OM féminin :Qui a poussé au départ de la gardienne algérienne ?

Recrutée en janvier 2025 sous l’impulsion de Frédéric Gonçalves, N’Gazi incarnait l’une des pièces fortes du projet féminin de Olympique de Marseille. La gardienne algérienne s’inscrivait alors dans une dynamique ascendante : montée en Arkema Première Ligue, statut consolidé dans l’effectif et performances remarquées avec sa sélection nationale lors de la Coupe d’Afrique des Nations féminine 2025.

Tout semblait donc réuni pour inscrire son aventure marseillaise dans la durée.

Mais l’arrivée de Corinne Diacre sur le banc olympien en octobre dernier a coïncidé avec un net changement de trajectoire. Progressivement, la hiérarchie sportive a évolué. Le temps de jeu de la gardienne s’est réduit, jusqu’à devenir marginal. Une évolution difficile à ignorer, tant elle contraste avec la stabilité dont elle bénéficiait jusque-là… et avec son niveau affiché sur la scène internationale.

Dans sa lettre de départ, N’Gazi ne formule aucune accusation directe. Le ton reste mesuré, presque institutionnel. Mais entre les lignes, certains y voient le récit d’une mise à l’écart progressive plus que celui d’un simple choix sportif ponctuel.
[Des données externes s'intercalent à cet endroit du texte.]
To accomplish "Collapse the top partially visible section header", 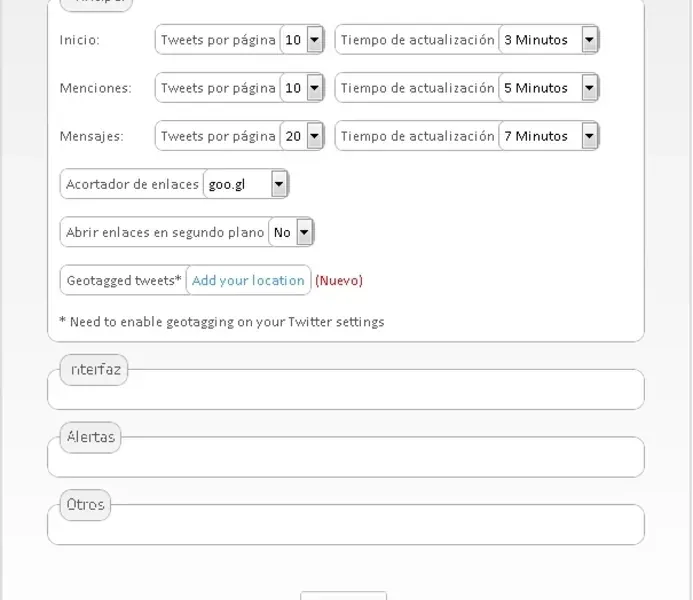I will pos(96,4).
Le contexte n’échappe d’ailleurs à personne. Le passage de Corinne Diacre à la tête de Équipe de France féminine de football (2017-2023) avait déjà été marqué par plusieurs tensions internes et des décisions de gestion jugées abruptes par certaines internationales. Un passé qui nourrit aujourd’hui, à Marseille, des interrogations persistantes sur la méthode et la gestion humaine du groupe.

Officiellement, le club n’évoque qu’une réorganisation sportive. En interne, le silence domine. Mais la chronologie des événements — arrivée d’une nouvelle entraîneure, perte progressive de statut, puis départ anticipé — alimente inévitablement les spéculations.

Sans preuve formelle ni déclaration publique, une question continue néanmoins de circuler dans l’entourage du football féminin : ce départ relève-t-il uniquement d’un choix sportif… ou s’inscrit-il dans un climat devenu progressivement incompatible pour la gardienne algérienne ?

Pour l’instant, la réponse reste en suspens. Mais à Marseille, le départ de N’Gazi rouvre un débat plus large : celui de la cohérence sportive — et humaine — depuis le changement d’ère sur le banc olympien.